Undergraduate statistics education is a perfect place to improve these skills. Because of this, I encourage my students to learn how to write results for a non-statistician audience and learn how to apply statistics and probability to many different settings. I also encourage them to question statistical and modeling assumptions, and to consider how faulty assumptions and dangerous goals contributed to the misuse of statistics in the past, such as its role in eugenics movements, and contributes to potential misuse today, as in issues of algorithmic bias.

Below you’ll find some of the courses I’ve taught, as the primary instructor or teaching assistant. If you’re interested in learning more about the courses or think that the materials from these courses may be useful to you, especially if you are a contingent faculty member, postdoc, or student teaching a course, please let me know and I’d be happy to share. You can reach me at lkennedyshaffer (at) vassar (dot) edu.
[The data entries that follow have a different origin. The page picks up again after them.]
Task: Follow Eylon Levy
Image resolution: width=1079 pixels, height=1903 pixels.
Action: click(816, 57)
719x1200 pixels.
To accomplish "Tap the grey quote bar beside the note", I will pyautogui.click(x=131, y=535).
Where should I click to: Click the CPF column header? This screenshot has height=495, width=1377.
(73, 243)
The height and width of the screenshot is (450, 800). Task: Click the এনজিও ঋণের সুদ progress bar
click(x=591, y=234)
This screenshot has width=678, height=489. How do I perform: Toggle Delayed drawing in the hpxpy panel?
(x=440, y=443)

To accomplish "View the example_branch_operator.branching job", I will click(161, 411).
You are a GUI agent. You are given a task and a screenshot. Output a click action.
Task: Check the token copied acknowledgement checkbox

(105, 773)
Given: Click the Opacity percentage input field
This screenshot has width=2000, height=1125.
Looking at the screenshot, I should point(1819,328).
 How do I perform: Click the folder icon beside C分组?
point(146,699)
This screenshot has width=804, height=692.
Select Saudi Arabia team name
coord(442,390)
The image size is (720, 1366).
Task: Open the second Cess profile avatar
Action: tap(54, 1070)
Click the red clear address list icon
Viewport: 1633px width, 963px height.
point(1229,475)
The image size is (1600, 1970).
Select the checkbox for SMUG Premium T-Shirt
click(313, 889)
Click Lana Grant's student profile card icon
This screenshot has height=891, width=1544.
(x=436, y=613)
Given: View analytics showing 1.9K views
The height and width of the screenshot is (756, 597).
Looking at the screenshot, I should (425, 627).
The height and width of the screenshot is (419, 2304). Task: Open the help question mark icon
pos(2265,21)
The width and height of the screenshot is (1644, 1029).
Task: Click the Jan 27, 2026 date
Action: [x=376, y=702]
Courses Taught at Vassar College

Spring 2022

  • MATH 242: Applied Statistical Modeling. Covering linear and logistic regression and methods for handling time-to-event (aka survival or failure time) data, this second course in statistics teaches students the central role of statistical modeling. Examining the assumptions of common methods helps students understand the power and the dangers of statistics. Real-world applications are emphasized, as well as hands-on work with data and the principles of reproducible research.
  • MATH 301: Clustered and Correlated Data. In this senior intensive, I worked with a group of mathematics and statistics majors to explore methods beyond linear and logistic regression for handling clustered and correlated data. Students learned new methods such as mixed effects models and generalized estimating equations and applied them in projects on topics like energy mix, COVID-19 vaccination rates, and educational outcomes.
  • MATH 399: Quasi-Experiment Statistics. In this independent study, I supervised a small group of students to go beyond their statistics and econometrics coursework and investigate some modern methods of causal inference. Focusing on difference-in-differences and synthetic control, we read the latest research on these methods and implemented them to answer questions about voter ID laws, financial policy, and abortion restrictions.

Fall 2021

  • MATH 241: Probability. In this intermediate-level course, students learn the mathematical basis of the study of probability. This includes the central role calculus plays in defining data-generating distributions and identifying asymptotic results. While the frequentist perspective is emphasized, key Bayesian results are shown and students are encouraged to develop their own understanding that links mathematical axioms of probability to the real world.
  • MATH 348: Statistical Principles for Research Study Design. I designed this course based to allow students to explore the role of the statistician in the scientific process. Covering survey studies, randomized experiments, and observational studies, we touch on a variety of study designs, considering both their scientific and statistical advantages and disadvantages. Beyond discussing how statistics can improve study design, we also discuss the key role for ethical considerations and communication and interpretability of study results. Statistics cannot be done in a vacuum.

Spring 2021

  • MATH 242: Applied Statistical Modeling
  • MATH 348: Statistical Principles for Research Study Design

Fall 2020

  • MATH 241: Probability

Teaching Assistant Roles at Harvard College, the Harvard T. H. Chan School of Public Health (HSPH), and the Harvard Graduate School of Arts and Sciences (GSAS)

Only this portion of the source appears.